In addition to (or in place of) your loader, you may define a clientLoader function that will execute on the client.

Each route can define a clientLoader function that provides data to the route when rendering:

export const clientLoader = async ({
  request,
  params,
  serverLoader,
}: ClientLoaderFunctionArgs) => {
  // call the server loader
  const serverData = await serverLoader();
  // And/or fetch data on the client
  const data = getDataFromClient();
  // Return the data to expose through useLoaderData()
  return data;
};

This function is only ever run on the client, and can be used in a few ways:

  • Instead of a server loader for full-client routes
  • To use alongside a clientLoader cache by invalidating the cache on mutations
    • Maintaining a client-side cache to skip calls to the server
    • Bypassing the Remix BFF hop and hitting your API directly from the client
  • To further augment data loaded from the server
    • I.e., loading user-specific preferences from localStorage
  • To facilitate a migration from React Router

Hydration Behavior

By default, clientLoader will not execute for the route during hydration of your Remix app on the initial SSR document request. This is for the primary (and simpler) use-case where the clientLoader does not change the shape of the server loader data and is just an optimization on subsequent client side navigations (to read from a cache or hit an API directly).

export async function loader() {
  // During SSR, we talk to the DB directly
  const data = getServerDataFromDb();
  return json(data);
}

export async function clientLoader() {
  // During client-side navigations, we hit our exposed API endpoints directly
  const data = await fetchDataFromApi();
  return data;
}

export default function Component() {
  const data = useLoaderData<typeof loader>();
  return <>...</>;
}

clientLoader.hydrate

If you need to run your clientLoader during hydration on the initial document request, you can opt-in by setting clientLoader.hydrate=true. This will tell Remix that it needs to run the clientLoader on hydration. Without a HydrateFallback, your route component will be SSR'd with the server loader data - and then clientLoader will run and the returned data will be updated in-place in the hydrated route Component.

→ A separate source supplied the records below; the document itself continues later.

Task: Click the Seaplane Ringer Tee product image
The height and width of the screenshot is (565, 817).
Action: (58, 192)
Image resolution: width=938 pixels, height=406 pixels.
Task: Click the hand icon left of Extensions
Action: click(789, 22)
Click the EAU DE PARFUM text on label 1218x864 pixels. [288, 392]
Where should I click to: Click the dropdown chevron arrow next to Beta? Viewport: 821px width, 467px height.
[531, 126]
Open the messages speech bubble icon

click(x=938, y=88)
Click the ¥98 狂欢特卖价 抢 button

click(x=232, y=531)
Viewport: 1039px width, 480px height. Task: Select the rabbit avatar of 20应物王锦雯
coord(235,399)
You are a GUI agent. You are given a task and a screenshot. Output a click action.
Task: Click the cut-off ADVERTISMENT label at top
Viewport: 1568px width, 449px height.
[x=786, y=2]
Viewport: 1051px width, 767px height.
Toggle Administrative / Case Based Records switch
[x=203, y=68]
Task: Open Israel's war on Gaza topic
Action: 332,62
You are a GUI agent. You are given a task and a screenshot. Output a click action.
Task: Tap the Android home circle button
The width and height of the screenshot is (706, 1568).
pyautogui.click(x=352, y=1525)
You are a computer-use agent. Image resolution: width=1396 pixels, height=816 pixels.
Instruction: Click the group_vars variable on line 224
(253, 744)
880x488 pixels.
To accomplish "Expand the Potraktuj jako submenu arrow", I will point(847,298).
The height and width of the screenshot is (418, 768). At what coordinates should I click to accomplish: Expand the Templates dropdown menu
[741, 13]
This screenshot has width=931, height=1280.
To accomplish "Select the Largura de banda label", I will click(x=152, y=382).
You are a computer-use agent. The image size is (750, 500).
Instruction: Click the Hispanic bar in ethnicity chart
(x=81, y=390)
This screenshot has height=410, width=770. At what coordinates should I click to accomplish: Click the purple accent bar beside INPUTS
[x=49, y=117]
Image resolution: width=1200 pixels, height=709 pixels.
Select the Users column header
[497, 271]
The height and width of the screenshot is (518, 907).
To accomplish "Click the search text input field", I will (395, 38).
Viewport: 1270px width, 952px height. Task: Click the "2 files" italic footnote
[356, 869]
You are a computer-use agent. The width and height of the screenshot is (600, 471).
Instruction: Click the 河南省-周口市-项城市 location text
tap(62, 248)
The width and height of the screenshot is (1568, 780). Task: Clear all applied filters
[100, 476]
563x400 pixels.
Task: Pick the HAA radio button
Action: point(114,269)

If a route exports a clientLoader and does not export a server loader, then clientLoader.hydrate is automatically treated as true since there is no server data to SSR with. Therefore, we always need to run the clientLoader on hydration before rendering the route component.

HydrateFallback

If you need to avoid rendering your default route component during SSR because you have data that must come from a clientLoader, you can export a HydrateFallback component from your route that will be rendered during SSR, and only once the clientLoader runs on hydration will your router component be rendered.

Arguments

params

This function receives the same params argument as a loader.

request

This function receives the same request argument as a loader.

serverLoader

serverLoader is an asynchronous function to get the data from the server loader for this route. On client-side navigations, this will make a fetch call to the Remix server loader. If you opt-into running your clientLoader on hydration, then this function will return you the data that was already loaded on the server (via Promise.resolve).